Raoul se rappela alors que son frère, un soir de spectacle, lui avait montré ce vague personnage dont on ignorait tout, une fois qu’on avait dit de lui qu’il était un Persan, et qu’il habitait un vieux petit appartement dans la rue de Rivoli.

L’homme au teint d’ébène, aux yeux de jade, au bonnet d’astrakan, se pencha sur Raoul.

« J’espère, monsieur de Chagny, que vous n’avez point trahi le secret d’Erik ?

— Et pourquoi donc aurais-je hésité à trahir ce monstre, monsieur ? repartit Raoul avec hauteur, en essayant de se délivrer de l’importun. Est-il donc votre ami ?

— J’espère que vous n’avez rien dit d’Erik, monsieur, parce que le secret d’Erik est celui de Christine Daaé ! Et que parler de l’un, c’est parler de l’autre !

— Oh ! monsieur ! fit Raoul de plus en plus impatient, vous paraissez au courant de bien des choses qui m’intéressent, et cependant je n’ai pas le temps de vous entendre !

— Encore une fois, monsieur de Chagny, où allez-vous si vite ?

— Ne le devinez-vous pas ? Au secours de Christine Daaé…

— Alors, monsieur, restez ici !… car Christine Daaé est ici !…

— Avec Erik ?

— Avec Erik !

— Comment le savez-vous ?

— J’étais à la représentation, et il n’y a qu’un Erik au monde pour machiner un pareil enlèvement !… Oh ! fit-il avec un profond soupir, j’ai reconnu la main du monstre !…

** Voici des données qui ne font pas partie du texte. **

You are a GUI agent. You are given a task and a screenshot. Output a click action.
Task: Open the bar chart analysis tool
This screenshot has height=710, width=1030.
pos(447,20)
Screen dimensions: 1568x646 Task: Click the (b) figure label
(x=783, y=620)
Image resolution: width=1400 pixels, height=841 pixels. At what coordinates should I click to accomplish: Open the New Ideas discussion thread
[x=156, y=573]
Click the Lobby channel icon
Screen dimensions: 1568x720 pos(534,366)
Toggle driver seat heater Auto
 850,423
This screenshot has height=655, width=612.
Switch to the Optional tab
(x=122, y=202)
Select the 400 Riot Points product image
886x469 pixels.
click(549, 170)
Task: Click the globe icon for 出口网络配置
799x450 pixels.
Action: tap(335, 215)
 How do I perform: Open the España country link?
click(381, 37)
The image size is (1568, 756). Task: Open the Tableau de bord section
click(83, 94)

— Vous le connaissez donc ? »

Le Persan ne répondit pas, mais Raoul entendit un nouveau soupir.

« Monsieur ! dit Raoul, j’ignore quelles sont vos intentions… mais pouvez-vous quelque chose pour moi ?… je veux dire pour Christine Daaé ?

— Je le crois, monsieur de Chagny, et voilà pourquoi je vous ai abordé.

— Que pouvez-vous ?

— Essayer de vous conduire auprès d’elle… et auprès de lui !

— Monsieur ! c’est une entreprise que j’ai déjà vainement tentée ce soir… mais si vous me rendez un service pareil, ma vie vous appartient !… Monsieur, encore un mot : le commissaire de police vient de m’apprendre que Christine Daaé avait été enlevée par mon frère, le comte Philippe…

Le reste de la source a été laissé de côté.